Start with the code provided, experiment with different tickers like AAPL, TSLA, and others, and explore different machine learning models like Random Forest, SVM, or even Neural Networks for more complex strategies.
Full Code Summary
import yfinance as yf
import pandas as pd
import numpy as np
import matplotlib.pyplot as plt
from sklearn.model_selection import train_test_split
from sklearn.tree import DecisionTreeClassifier
# Fetch historical data for AAPL
ticker = 'AAPL'
data = yf.download(ticker, start='2018-01-01', end='2023-01-01')
# Calculate technical indicators
data['SMA_50'] = data['Adj Close'].rolling(window=50).mean()
data['SMA_200'] = data['Adj Close'].rolling(window=200).mean()
data['Returns'] = data['Adj Close'].pct_change()
data['RSI'] = compute_rsi(data)
# Drop NaN values
data.dropna(inplace=True)
# Define the target (1 for buy, 0 for sell)

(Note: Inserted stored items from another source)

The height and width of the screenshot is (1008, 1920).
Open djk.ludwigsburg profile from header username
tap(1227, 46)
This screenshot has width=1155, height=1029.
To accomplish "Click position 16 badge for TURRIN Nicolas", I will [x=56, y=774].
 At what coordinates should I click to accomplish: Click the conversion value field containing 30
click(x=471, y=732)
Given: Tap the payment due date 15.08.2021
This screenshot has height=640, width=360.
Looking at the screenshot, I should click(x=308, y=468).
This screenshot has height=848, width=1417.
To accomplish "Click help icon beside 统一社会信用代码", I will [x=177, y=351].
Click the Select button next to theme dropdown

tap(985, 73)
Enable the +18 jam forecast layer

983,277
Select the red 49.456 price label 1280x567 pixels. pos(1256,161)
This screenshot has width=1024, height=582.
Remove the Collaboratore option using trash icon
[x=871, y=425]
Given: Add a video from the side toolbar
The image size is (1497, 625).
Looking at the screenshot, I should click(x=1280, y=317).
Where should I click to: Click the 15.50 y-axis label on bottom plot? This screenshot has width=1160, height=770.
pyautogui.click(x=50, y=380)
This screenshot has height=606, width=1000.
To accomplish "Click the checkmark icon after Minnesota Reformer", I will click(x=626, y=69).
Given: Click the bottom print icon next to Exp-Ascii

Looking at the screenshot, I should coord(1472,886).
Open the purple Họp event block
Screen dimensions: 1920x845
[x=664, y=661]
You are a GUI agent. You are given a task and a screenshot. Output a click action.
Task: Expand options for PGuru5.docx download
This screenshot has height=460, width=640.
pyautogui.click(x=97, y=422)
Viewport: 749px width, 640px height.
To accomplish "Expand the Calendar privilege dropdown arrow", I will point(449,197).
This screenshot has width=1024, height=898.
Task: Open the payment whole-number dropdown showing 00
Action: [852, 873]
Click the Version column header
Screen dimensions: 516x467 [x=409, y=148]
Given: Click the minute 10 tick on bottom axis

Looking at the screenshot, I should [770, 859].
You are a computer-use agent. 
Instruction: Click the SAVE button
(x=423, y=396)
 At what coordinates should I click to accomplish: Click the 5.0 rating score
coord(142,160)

data['Target'] = (data['Returns'].shift(-1) > 0).astype(int)
# Split the data into training and test sets
features = ['SMA_50', 'SMA_200', 'RSI']
X = data[features]
y = data['Target']
X_train, X_test, y_train, y_test = train_test_split(X, y, test_size=0.2, shuffle=False)
# Train the decision tree classifier
model = DecisionTreeClassifier()
model.fit(X_train, y_train)
y_pred = model.predict(X_test)
# Backtest the strategy
data.loc[X_test.index, 'Predicted_Signal'] = y_pred
data['Strategy_Returns'] = data['Returns'] * data['Predicted_Signal'].shift()
data['Cumulative_Strategy_Returns'] = (1 + data['Strategy_Returns']).cumprod()
data['Cumulative_Market_Returns'] = (1 + data['Returns']).cumprod()
# Plot the performance
plt.figure(figsize=(12, 8))
plt.plot(data['Cumulative_Strategy_Returns'], label='Strategy Returns (ML)')
plt.plot(data['Cumulative_Market_Returns'], label='Market Returns (Buy & Hold)')
plt.title(f'{ticker} - ML Strategy vs Market Returns')
plt.legend()
plt.show()
# Evaluate performance
sharpe_ratio = (data['Strategy_Returns'].mean() / data['Strategy_Returns'].std()) * (252 ** 0.5)
max_drawdown = ((data['Cumulative_Strategy_Returns'].cummax() - data['Cumulative_Strategy_Returns']) / data['Cumulative_Strategy_Returns'].cummax()).max()
total_return = data['Cumulative_Strategy_Returns'][-1] - 1
print(f'Sharpe Ratio: {sharpe_ratio}')
print(f'Max Drawdown: {max_drawdown}')
print(f'Total Return: {total_return * 100:.2f}%')
With this guide, you now know how to use machine learning models in backtesting your trading strategy in 2024.